Considérant les faits suivants :
s. MA., citoyen allemand domicilié en Belgique, a ouvert le 3 mars 2014 un compte personne physique « individuel » dans les livres de la SAM R sous le n° 0555450.
Suivant courrier du 8 septembre 2014, s. MA. a demandé à la SAM R de procéder au transfert des avoirs (titres et liquidités) figurant sur ce compte sur 4 autres comptes ouverts à son nom dans les livres de la Société C à DUBAÏ, tout en précisant les coordonnées précises de cet établissement bancaire.
Les transferts sollicités n'ayant pas été effectués, une mise en demeure était adressée le 13 novembre 2014 par lettre recommandée avec accusé de réception à la SAM R par le conseil de s. MA..
À défaut pour la banque d'exécuter ces ordres, s. MA. a fait assigner par acte d'huissier en date du 12 décembre 2014, la SAM R à l'effet :
- qu'il soit ordonné à cet établissement bancaire de procéder immédiatement au virement de l'intégralité des avoirs (titres et liquidités) détenus sur son compte n° 0555450 sur les comptes ouverts à son nom dans les livres de la Société C à DUBAÏ,
- qu'il lui soit donné acte de ce qu'il se réserve de saisir au fond le Tribunal de première instance pour obtenir l'allocation de dommages et intérêts en raison du caractère abusif et injustifié du refus qui lui a été opposé.
La SAM R concluait à titre principal à ce qu'il soit dit n'y avoir lieu à référé, l'urgence requise n'étant pas démontrée et, à titre subsidiaire, au débouté des prétentions formées par s.

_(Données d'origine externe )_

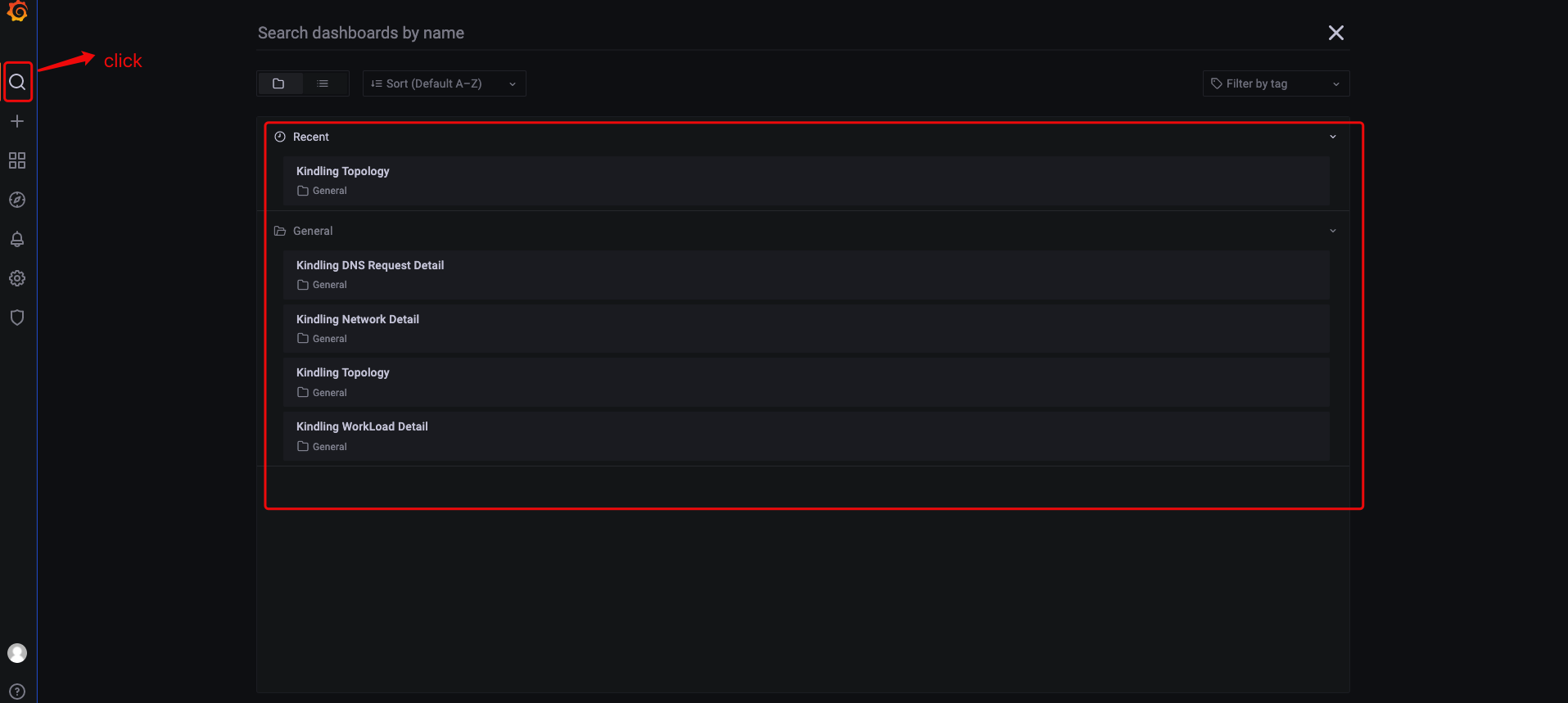
Task: Open the Alerting bell icon
Action: click(17, 239)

MA. à son encontre au motif qu'il était fondé à suspendre, avec effet immédiat, ses rapports d'affaires avec l'intéressé et spécialement à ne pas exécuter le transfert litigieux ; il sollicitait qu'il lui soit donné acte de son offre de mettre fin à cette suspension si ce dernier lui fournissait la preuve du respect de ses obligations dans son pays de résidence.
Suivant ordonnance en date du 20 avril 2015, le Juge des référés a, par mesure provisoire et urgente de référé, tous droits demeurant quant au fond réservés :
- ordonné à la SAM R de procéder au virement de l'intégralité des avoirs (titres et liquidités) actuellement détenus sur le compte ouvert dans ses livres sous le n° 0555450 au nom de s. MA. sur les comptes ouverts au nom de l'intéressé sous les numéros :
0214789000801
0314789000802
0314789000803
0314789000804
dans les livres de la Société C à DUBAÏ,
- donné acte à s. MA. de ce qu'il se réserve le droit de saisir au fond le Tribunal de première instance d'une demande de dommages et intérêts.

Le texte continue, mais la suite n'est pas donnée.